» **READING TEXT**
# FCI dog in a KC show?



## shadowmare (Jul 7, 2013)

Hi, does anyone can enlighten me about showing a FCI dog in UK? I'm getting a dog that has FCI papers and although I do not have plans for breeding I still think it might be interesting to go and show him at least once. Just because I find dog shows fun and would be curious if he could be a show star like his father


----------



## Tigerneko (Jan 2, 2009)

I don't know much about it myself but I am pretty sure it's not difficult, I was surprised to see quite how many people travel europe to show their dogs and how many come over here to show on a regular basis.

If you're not sure, perhaps it's worth searching the KC's website (I had a look for you but couldn't find anything specific enough, sorry!) or maybe even giving the KC a ring or emailling them


----------



## MerlinsMum (Aug 2, 2009)

What breed is it?
If it's not a KC recognised breed then no, you can't show here.


----------



## Tollisty (May 27, 2008)

This is the form for registering an imported dog http://www.thekennelclub.org.uk/download/377/form4.pdf


----------



## Bonniethelurcher (Jun 23, 2013)

As the KC is a dubious and not a very nice organisation (due to its promotion of breeds that suffer), I would not have anything to do with it if I were you.


----------



## Meezey (Jan 29, 2013)

Bonniethelurcher said:


> As the KC is a dubious and not a very nice organisation (due to its promotion of breeds that suffer), I would not have anything to do with it if I were you.


I really do wonder about people


----------



## Spellweaver (Jul 17, 2009)

shadowmare said:


> Hi, does anyone can enlighten me about showing a FCI dog in UK? I'm getting a dog that has FCI papers and although I do not have plans for breeding I still think it might be interesting to go and show him at least once. Just because I find dog shows fun and would be curious if he could be a show star like his father


Ignore the post above re the Kennel Club being dubious - the poster obviously knows nothing about the Kennel Club other than what he/she has read in the gutter press.

» **PROVIDED MATERIAL**
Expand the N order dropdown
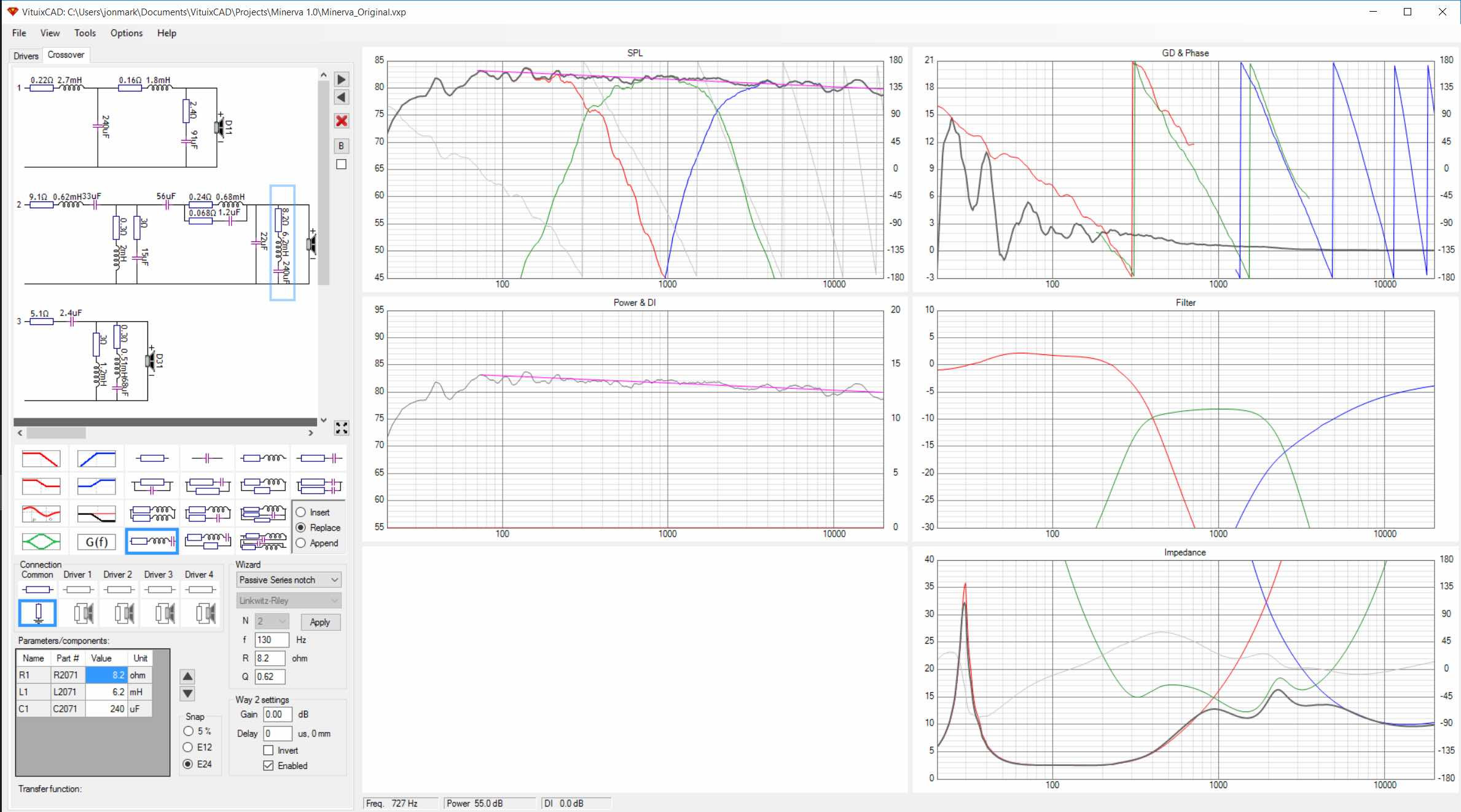The height and width of the screenshot is (812, 1461). point(272,621)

» **EXERCISES**
A – Answer these questions from the thread about showing an FCI dog in the UK:
(i) What is shadowmare curious to learn about the dog?
(ii) According to MerlinsMum, what follows if the breed is not recognised by the KC?
(iii) What does the link in Tollisty's post lead to?
B – For each statement, say whether it agrees with the thread about showing an FCI dog in the UK, and quote the words that decide it:
(i) shadowmare intends to breed from the dog.
(ii) Tigerneko found specific information on the KC's website.
(iii) Bonniethelurcher advises staying away from the KC.
C – Resume the thread about showing an FCI dog in the UK from the point where it stops.
The material above is separate from the forum thread about showing an FCI-registered dog in the UK.

» **ANSWERS PER TASK**
A –
(i) Whether he could be a show star like his father.
(ii) The dog cannot be shown there.
(iii) The form for registering an imported dog.

B –
(i) No: "although I do not have plans for breeding"
(ii) No: "couldn't find anything specific enough"
(iii) Yes: "I would not have anything to do with it if I were you."

C –
This should explain what you need to know:

ATC, Imports and Exports - FAQs - The Kennel Club


----------



## Bonniethelurcher (Jun 23, 2013)

Spellweaver said:


> Ignore the post above re the Kennel Club being dubious - the poster obviously knows nothing about the Kennel Club other than what he/she has read in the gutter press.
> 
> This should explain what you need to know:
> 
> ATC, Imports and Exports - FAQs - The Kennel Club


If you think that promoting breeds like the Bulldog, Pugs and many others is a good idea then you are as bad as the KC. Also inbreeding which causes hip displacia in Labradors and Alsatians.

And, unlike you as it appears, I never read the gutter press. I'm not that stupid. I get my information from professionals and animal lovers.


----------



## Bijou (Aug 26, 2009)

Blah ...blah ...blah .......why not come along and see for yourself instead of regurgitating the biased rantings of a publicity seeking hack journalist 

For the original poster ...if you live abroad and wish to enter UK champ shows you can do so as long as it complies with DEFRA's travel requirements , if you are importing a dog to the UK with the intention of showing then you wil have to register it with the KC ...visit their website for more details of how to do this . 

Loads of people from the UK now travel to Europe to show under the FCI system and vice versa ...the world of dogs is becoming increasing global


----------



## Spellweaver (Jul 17, 2009)

Bonniethelurcher said:


> If you think that promoting breeds like the Bulldog, Pugs and many others is a good idea then you are as bad as the KC. Also inbreeding which causes hip displacia in Labradors and Alsatians.
> 
> And, unlike you as it appears, I never read the gutter press. I'm not that stupid. I get my information from professionals and animal lovers.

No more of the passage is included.